* **Challenges**:
A: According to the ISSUE-12 email thread, what kind of entailment does Pat Hayes suggest SPARQL adopt to fix the matching?
B: Continue the ISSUE-12 email thread, picking up right after its final sentence.

* **Excerpt to read**:
-- -- --
Re: ISSUE-12: xs:string VS plain literals: proposed resolution from Alex Hall on 2011-05-04 (public-rdf-wg@w3.org from May 2011)

From: Alex Hall <alexhall@revelytix.com>
Date: Wed, 4 May 2011 14:08:14 -0400
To: Lee Feigenbaum <lee@thefigtrees.net>
Cc: Pat Hayes <phayes@ihmc.us>, Antoine Zimmermann <antoine.zimmermann@insa-lyon.fr>, public-rdf-wg <public-rdf-wg@w3.org>
Message-ID: <BANLkTimjeV_vbF7Xq2jziU-SjiWqRFdkYg@mail.gmail.com>
On Wed, May 4, 2011 at 1:36 PM, Lee Feigenbaum <lee@thefigtrees.net> wrote:

> On 5/4/2011 1:17 PM, Pat Hayes wrote:
>
>>
>> On May 4, 2011, at 9:08 AM, Lee Feigenbaum wrote:
>>
>>  I'd like to understand if the proposed resolution of this issue is
>>> ("merely") a recommendation, or is a change to RDF syntactic equality. In
>>> particular, will we be changing
>>> http://www.w3.org/TR/rdf-concepts/#section-Literal-Equality such that
>>> "foo" and "foo"^^xsd:string are equal literals?
>>>
>>> Looking at this through SPARQL's eyes (as I am wont to do), one of the
>>> goals of this change is so that I can write:
>>>
>>> SELECT ... { ?s :p "foo" }
>>>
>>> and have that match whether the data that was loaded into the store was
>>> "foo" or "foo"^^xsd:string.
>>>
>>> Recommending that stores canonicalize to "foo" would be one way to
>>> accomplish this, but only for new data. (And even then, is only a
>>> recommendation.) If we changed (or made a SHOULD-style change) literal
>>> equality, then the above query would match against :s :p "foo"^^xsd:string
>>> as well as :s :p "foo", which -- for me -- is the goal of this issue.
>>>
>>
>> Well, have SPARQL decide that the appropriate entailment is
>> {xsd:string}-entailment (that is, D-entailment where D={xsd:string}), and
>> that fixes the necessary matching. Seems to me that this is not RDF
>> business, in fact. RDF already provides the machinery for doing this, all
>> SPARQL has to do is use the existing RDF specs appropriately.
>>
>
> Then maybe I don't understand the original motivation behind ISSUE-12 in
> this working group at all.
>
> *shrug*
>
>
>From what I can tell based on looking at the charter, the original
motivation was exactly what you stated: to make querying for string data
simpler in SPARQL.
-- -- --
Records for finding displayed items:

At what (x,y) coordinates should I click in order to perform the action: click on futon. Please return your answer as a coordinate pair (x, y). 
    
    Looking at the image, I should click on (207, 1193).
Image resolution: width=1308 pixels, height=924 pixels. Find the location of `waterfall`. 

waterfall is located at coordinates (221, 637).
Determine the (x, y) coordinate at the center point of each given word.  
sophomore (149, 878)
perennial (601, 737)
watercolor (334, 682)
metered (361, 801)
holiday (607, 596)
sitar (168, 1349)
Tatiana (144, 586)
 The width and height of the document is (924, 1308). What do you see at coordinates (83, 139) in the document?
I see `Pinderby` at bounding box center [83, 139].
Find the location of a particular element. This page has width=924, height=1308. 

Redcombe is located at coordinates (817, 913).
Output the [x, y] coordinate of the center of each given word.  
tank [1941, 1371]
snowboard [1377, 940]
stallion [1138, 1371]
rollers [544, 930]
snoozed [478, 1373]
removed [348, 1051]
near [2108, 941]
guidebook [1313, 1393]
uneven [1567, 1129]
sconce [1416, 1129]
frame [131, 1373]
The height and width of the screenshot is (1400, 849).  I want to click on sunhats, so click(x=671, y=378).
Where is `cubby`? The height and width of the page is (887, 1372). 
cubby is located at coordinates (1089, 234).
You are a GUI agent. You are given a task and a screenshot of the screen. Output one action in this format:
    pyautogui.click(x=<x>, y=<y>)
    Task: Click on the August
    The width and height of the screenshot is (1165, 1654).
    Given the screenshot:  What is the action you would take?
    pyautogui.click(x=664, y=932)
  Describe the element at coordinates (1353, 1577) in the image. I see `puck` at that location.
-- -- --
* **Answers to the tasks**:
A: {xsd:string}-entailment, that is, D-entailment where D={xsd:string}.

B:
Unfortunately, the only ways I can see of making that work transparently in
SPARQL are:
1. Follow Pat's suggestion and define SPARQL BGP matching in terms of
{xsd:string}-entailment.
2. Modify the abstract syntax specified in RDF Concepts so that there's only
one way of expressing string data in an RDF literal, which seems to be what
you're asking for.

I'm not fundamentally opposed to either of those approaches, but they both
would require significant changes to deployed code.  Given a choice, I would
go with the second one because I don't think the problem is confined to
SPARQL.  I personally think that making a breaking change to the abstract
syntax would be worthwhile in this case because string data is so pervasive,
but I wouldn't be surprised if there's backlash from the community over
that.

The proposed resolution for ISSUE-12 appears to me to be avoiding making any
breaking changes by recommending that data producers prefer one form
syntactic form over another.  I share your skepticism over how well that
will work in the long run.

-Alex



> Lee
>
>
>
>> Pat
>>
>>
>>> (SPARQL defines matching based on subgraphs, which in terms is based on
>>> RDF graph equivalence.)
>>>
>>> I'm not an expert on the RDF standards documents, admittedly, so I might
>>> be missing something.
>>>
>>> thanks,
>>> Lee
>>>
>>> On 5/4/2011 6:04 AM, Antoine Zimmermann wrote:
>>>
>>>> Hi,
>>>>
>>>>
>>>> With respect to ISSUE-12, I propose that we reformulate the resolution
>>>> as follows:
>>>>
>>>> "PROPOSED: Recommend that data publishers use plain literals instead of
>>>> xs:string typed literals and tell systems to silently convert xs:string
>>>> literals to plain literals without language tag."
>>>>
>>>> In the text of the spec, we may want to add some more details, saying:
>>>>
>>>> "In XSD-interpretations, any xs:string-typed literal "aaa"^^xs:string is
>>>> interpreted as the character string "aaa", that is, it is the same as
>>>> the plain literal "aaa". Thus, to ensure a canonical form of character
>>>> strings and better interoperability, we recommend that data publishers
>>>> always use plain literals instead of xs:string typed literals and tell
>>>> systems to silently convert xs:string literals to plain literals without
>>>> language tag whenever they occur in an RDF graph."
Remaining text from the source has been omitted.